[Stored data]

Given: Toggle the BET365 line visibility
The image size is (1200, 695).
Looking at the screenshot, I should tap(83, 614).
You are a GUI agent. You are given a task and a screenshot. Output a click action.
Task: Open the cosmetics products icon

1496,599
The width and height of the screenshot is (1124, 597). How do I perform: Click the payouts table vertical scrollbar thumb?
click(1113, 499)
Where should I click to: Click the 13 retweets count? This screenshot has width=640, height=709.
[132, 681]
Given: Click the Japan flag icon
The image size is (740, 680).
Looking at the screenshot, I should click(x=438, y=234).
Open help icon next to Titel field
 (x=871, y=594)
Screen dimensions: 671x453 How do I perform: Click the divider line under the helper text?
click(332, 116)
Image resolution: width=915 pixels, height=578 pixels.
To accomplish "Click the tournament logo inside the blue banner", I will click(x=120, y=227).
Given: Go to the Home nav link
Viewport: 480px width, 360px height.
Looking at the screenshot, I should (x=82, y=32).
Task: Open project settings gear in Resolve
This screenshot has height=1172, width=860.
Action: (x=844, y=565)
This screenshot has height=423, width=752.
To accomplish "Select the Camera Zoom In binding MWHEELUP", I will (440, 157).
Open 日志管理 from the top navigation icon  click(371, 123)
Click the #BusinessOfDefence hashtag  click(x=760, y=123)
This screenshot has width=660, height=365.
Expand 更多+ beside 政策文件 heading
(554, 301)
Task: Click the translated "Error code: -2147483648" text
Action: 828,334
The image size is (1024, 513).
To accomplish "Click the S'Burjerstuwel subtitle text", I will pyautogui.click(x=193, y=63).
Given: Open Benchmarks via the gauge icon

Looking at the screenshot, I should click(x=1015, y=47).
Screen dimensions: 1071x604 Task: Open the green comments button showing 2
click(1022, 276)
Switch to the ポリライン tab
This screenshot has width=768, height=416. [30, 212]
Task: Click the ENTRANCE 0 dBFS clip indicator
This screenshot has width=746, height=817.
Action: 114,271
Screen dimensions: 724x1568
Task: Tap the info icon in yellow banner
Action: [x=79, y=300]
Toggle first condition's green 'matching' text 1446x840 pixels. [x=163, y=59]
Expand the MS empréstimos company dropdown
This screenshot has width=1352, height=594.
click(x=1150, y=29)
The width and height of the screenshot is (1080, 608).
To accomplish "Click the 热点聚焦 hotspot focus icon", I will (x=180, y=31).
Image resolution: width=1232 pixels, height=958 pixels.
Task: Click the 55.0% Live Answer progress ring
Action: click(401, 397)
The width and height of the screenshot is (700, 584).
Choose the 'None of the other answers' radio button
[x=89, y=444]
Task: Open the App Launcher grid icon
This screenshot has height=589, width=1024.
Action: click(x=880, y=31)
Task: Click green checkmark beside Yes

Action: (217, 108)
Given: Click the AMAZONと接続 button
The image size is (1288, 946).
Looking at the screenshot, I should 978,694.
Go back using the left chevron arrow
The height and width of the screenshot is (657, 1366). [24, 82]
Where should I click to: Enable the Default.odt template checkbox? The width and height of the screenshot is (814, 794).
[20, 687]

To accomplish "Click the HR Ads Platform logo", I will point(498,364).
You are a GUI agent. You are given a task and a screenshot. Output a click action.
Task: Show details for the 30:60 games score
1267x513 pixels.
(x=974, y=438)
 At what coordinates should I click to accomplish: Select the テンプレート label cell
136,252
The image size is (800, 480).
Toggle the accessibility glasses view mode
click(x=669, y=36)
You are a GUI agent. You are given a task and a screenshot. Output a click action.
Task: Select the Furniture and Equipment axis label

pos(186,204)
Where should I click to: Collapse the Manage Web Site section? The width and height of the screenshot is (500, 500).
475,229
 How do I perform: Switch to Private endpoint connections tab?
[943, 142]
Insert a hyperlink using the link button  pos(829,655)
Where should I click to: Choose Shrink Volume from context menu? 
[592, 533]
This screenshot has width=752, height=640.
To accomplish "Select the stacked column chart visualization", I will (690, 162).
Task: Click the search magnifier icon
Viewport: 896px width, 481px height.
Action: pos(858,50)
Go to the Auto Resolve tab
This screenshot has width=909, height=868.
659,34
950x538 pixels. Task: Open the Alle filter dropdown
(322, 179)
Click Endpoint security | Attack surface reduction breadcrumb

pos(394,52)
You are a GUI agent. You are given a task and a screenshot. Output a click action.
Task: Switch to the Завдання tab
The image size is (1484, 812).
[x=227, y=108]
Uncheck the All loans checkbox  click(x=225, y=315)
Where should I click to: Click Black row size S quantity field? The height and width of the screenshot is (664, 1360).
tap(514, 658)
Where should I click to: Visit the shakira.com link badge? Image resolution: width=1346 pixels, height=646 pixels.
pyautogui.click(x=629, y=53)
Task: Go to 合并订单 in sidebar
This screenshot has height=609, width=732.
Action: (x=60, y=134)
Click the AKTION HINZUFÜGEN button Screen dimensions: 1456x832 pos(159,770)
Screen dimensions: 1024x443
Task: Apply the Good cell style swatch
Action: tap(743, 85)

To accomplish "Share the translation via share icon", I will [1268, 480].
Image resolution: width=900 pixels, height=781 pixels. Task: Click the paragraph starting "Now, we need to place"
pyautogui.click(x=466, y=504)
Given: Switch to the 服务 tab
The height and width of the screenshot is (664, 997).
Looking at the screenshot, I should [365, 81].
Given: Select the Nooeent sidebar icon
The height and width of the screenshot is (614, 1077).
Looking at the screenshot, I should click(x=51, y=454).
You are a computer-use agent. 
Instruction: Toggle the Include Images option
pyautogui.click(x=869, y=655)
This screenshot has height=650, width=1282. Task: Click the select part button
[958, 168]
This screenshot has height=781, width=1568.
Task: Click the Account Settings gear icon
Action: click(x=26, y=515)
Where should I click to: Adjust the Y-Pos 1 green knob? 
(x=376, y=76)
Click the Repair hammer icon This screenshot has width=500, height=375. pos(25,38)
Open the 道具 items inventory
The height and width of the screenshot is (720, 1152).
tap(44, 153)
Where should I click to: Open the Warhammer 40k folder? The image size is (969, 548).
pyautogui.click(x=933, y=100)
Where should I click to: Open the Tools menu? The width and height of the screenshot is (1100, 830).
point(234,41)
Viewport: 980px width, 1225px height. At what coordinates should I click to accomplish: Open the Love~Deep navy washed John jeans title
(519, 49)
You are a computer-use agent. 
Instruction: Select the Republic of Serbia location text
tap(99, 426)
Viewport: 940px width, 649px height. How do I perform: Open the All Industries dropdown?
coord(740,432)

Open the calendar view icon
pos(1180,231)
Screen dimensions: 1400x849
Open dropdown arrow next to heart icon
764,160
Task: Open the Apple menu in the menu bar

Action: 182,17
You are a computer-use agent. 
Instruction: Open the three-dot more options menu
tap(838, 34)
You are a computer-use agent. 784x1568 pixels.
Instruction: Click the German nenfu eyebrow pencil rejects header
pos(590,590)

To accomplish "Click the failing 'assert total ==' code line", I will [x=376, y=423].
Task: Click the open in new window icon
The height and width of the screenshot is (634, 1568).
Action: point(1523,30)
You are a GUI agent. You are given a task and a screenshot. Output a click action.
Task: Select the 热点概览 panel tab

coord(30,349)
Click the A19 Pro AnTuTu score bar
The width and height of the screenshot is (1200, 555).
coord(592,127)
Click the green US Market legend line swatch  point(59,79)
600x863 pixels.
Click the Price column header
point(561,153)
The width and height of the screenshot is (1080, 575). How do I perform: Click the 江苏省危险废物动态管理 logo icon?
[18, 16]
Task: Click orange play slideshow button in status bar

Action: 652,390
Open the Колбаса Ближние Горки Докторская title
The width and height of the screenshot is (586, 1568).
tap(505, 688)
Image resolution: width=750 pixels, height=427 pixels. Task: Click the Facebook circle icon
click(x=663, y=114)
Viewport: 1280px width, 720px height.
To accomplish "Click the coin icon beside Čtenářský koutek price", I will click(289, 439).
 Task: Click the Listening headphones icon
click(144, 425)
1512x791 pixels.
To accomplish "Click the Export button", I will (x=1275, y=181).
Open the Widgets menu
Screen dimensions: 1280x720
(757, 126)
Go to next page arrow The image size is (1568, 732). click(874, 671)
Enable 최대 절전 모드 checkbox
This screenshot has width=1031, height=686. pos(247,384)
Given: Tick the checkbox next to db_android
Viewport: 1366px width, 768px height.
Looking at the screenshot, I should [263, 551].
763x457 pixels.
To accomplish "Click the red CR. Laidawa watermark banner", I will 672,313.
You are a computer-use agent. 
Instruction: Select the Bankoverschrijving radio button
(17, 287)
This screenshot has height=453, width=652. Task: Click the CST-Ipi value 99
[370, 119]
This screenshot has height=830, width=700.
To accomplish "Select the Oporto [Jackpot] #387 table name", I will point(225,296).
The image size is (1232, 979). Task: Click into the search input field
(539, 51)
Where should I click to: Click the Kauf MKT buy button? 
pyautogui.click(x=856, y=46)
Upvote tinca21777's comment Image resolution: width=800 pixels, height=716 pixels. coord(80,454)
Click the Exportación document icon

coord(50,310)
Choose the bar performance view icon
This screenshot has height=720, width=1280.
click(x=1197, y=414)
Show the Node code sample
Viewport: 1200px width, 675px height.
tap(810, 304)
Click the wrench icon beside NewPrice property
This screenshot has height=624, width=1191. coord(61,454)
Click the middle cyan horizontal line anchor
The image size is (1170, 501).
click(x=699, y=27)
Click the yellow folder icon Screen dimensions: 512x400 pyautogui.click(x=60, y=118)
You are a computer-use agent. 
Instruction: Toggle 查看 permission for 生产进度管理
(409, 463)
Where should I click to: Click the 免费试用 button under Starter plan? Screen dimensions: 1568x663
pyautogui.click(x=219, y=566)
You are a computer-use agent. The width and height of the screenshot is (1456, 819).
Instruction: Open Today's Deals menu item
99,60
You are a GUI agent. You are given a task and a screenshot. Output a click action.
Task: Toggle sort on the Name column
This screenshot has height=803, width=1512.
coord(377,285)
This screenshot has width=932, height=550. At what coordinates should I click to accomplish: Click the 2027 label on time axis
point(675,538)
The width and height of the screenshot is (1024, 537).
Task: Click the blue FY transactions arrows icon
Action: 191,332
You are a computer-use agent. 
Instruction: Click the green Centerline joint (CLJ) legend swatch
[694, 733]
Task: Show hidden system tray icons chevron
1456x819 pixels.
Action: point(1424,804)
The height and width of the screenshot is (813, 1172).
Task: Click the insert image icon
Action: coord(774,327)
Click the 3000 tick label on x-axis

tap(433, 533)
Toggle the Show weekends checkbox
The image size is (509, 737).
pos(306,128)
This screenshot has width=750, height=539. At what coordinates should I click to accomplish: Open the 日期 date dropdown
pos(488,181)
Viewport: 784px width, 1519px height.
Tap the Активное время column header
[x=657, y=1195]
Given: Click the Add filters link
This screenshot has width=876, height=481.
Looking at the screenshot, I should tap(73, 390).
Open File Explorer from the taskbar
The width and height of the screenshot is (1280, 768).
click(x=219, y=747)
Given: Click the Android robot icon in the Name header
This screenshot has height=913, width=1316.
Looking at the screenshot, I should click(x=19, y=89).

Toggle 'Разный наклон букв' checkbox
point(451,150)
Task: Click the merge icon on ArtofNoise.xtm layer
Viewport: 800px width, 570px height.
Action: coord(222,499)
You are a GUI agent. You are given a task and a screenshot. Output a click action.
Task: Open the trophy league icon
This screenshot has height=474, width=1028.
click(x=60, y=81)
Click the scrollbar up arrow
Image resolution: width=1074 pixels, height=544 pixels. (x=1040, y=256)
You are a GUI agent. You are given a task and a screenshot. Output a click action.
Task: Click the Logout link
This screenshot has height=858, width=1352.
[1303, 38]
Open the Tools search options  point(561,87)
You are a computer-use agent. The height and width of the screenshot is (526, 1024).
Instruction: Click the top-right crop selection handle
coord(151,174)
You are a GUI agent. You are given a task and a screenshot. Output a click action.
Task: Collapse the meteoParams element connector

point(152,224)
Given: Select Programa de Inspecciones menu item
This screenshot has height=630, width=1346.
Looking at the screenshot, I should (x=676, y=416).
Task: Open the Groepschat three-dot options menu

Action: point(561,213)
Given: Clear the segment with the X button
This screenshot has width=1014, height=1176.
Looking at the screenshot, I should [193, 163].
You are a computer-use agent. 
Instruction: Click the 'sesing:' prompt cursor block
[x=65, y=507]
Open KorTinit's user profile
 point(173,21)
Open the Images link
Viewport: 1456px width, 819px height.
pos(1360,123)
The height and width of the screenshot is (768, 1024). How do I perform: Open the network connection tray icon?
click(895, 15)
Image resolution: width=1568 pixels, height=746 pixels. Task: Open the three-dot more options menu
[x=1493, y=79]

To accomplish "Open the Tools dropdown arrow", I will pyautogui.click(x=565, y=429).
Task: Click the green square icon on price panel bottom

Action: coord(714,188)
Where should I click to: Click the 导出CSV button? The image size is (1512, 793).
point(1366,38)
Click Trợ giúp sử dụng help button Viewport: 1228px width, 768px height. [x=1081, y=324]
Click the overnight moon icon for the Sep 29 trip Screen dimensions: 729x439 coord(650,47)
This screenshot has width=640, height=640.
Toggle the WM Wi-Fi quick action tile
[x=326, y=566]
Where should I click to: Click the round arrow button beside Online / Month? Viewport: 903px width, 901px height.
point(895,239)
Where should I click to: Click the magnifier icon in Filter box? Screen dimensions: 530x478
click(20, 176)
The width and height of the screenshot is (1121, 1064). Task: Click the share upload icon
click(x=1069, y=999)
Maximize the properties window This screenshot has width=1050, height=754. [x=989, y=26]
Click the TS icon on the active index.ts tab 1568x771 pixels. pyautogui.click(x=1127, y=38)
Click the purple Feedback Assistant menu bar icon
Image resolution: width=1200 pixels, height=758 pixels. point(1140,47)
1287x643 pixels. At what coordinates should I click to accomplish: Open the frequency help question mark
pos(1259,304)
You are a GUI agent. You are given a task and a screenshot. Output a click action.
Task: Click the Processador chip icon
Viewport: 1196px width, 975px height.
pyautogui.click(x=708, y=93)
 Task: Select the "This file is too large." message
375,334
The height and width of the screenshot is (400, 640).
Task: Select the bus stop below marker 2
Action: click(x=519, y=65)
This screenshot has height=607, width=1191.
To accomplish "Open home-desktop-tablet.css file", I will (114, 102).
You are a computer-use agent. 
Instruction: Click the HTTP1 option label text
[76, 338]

Problem statement
Copy out the part of the entries above that begins with the line containing "This screenshot has width=640, height=640." and ends with the line containing "pyautogui.click(x=708, y=93)", exactly as it appears.

Response below
This screenshot has width=640, height=640.
Toggle the WM Wi-Fi quick action tile
[x=326, y=566]
Where should I click to: Click the round arrow button beside Online / Month? Viewport: 903px width, 901px height.
point(895,239)
Where should I click to: Click the magnifier icon in Filter box? Screen dimensions: 530x478
click(20, 176)
The width and height of the screenshot is (1121, 1064). Task: Click the share upload icon
click(x=1069, y=999)
Maximize the properties window This screenshot has width=1050, height=754. [x=989, y=26]
Click the TS icon on the active index.ts tab 1568x771 pixels. pyautogui.click(x=1127, y=38)
Click the purple Feedback Assistant menu bar icon
Image resolution: width=1200 pixels, height=758 pixels. point(1140,47)
1287x643 pixels. At what coordinates should I click to accomplish: Open the frequency help question mark
pos(1259,304)
You are a GUI agent. You are given a task and a screenshot. Output a click action.
Task: Click the Processador chip icon
Viewport: 1196px width, 975px height.
pyautogui.click(x=708, y=93)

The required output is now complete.